## BEGIN SELECTED TEXT

Post # 1
I have seen quite a few posts where ladies have been waiting 4,5,6+ years to be engaged to their SO. And it’s not like they have put marriage on the back burner or anything; These bees WANT to get married, and have expressed it numerous times to their SO, to where it just falls on deaf ears.
Or, there have been instances where their SO has promised a proposal/wedding date/engagement and a few years later nothing has happened. Perhaps you have been engaged for quite awhile and still no wedding date has been set.
At what point do you say, enough is enough? Obviously marriage is a HUGE deal, so why would spend time being with someone who is dragging their feet or is giving you excuses. Although you love that person, when do you realize they are not planning in commiting to you in that way?
Post # 3
I’m one of those people (6 years). He really wasn’t ready until the last 6-8 months. 3 months ago he promised within the next 6 months, but I don’t see any movement and I’m getting to the end of my rope for sure. We just signed another lease, so if there’s no date set by the time this one is up (by then we’ll be at 7 years) I’ll move out. It makes me really sad, and I’d like to think that I’d wait for him however long it took, but I don’t have it in me.
I come from a really dysfunctional family and I always felt like an outsider. Marriage/family is really important to me. He says he’s ready, but he’s not doing anything and I sense he’s not even being honest with himself about his readiness.
Post # 4
@KatM: HUGS! You are a strong lady 🙂
Post # 5
How long is too long varies greatly from person to person. There are so many variables including age, culture, and career goals.
Someone who is quickly approaching their childbearing years will have a very different “ideal” wait time if they are hoping to have children. In that situation, waiting a year to be engaged/married could potentially be a HUGE deal.

## END SELECTED TEXT
## BEGIN AVAILABLE DATA

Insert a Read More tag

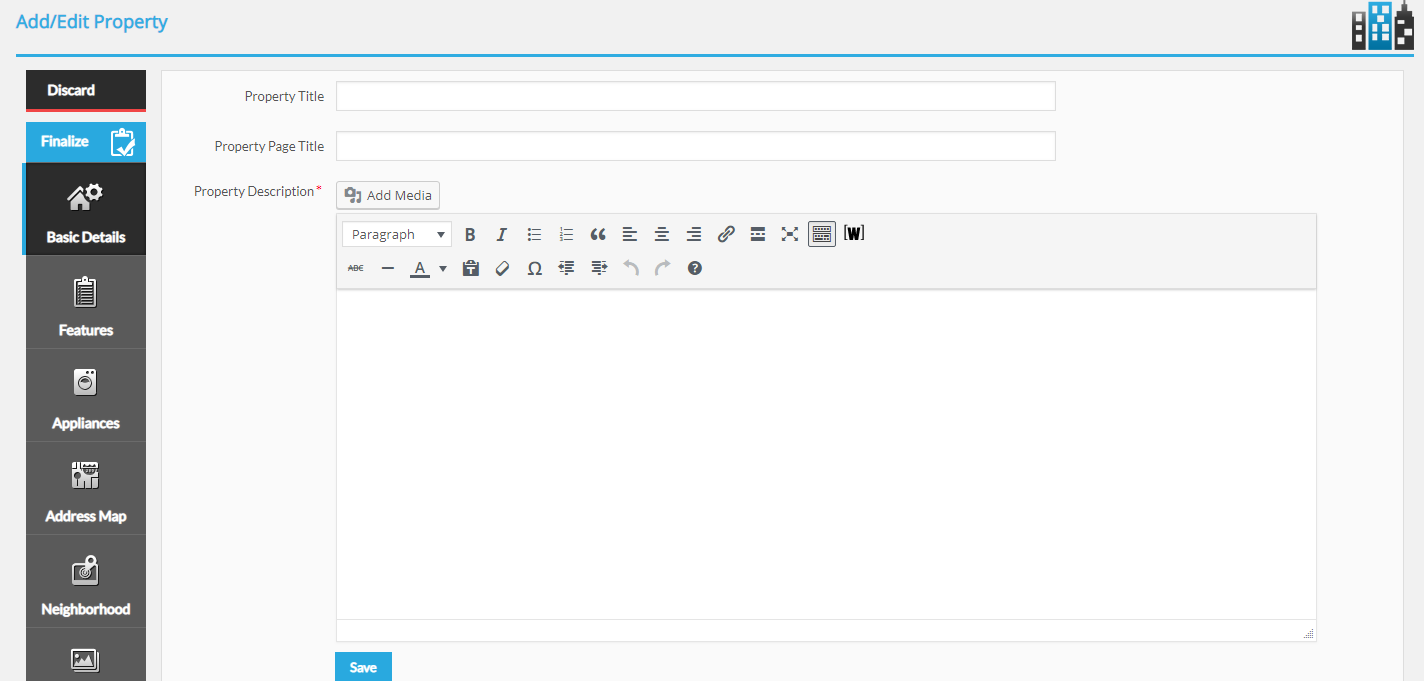pyautogui.click(x=758, y=235)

## END AVAILABLE DATA

WHAT THIS TASK INVOLVES =>
Please check the thread on waiting to get engaged: in Post # 3, what will the writer do if no date is set by the end of the new lease?

REPLY =>
Move out.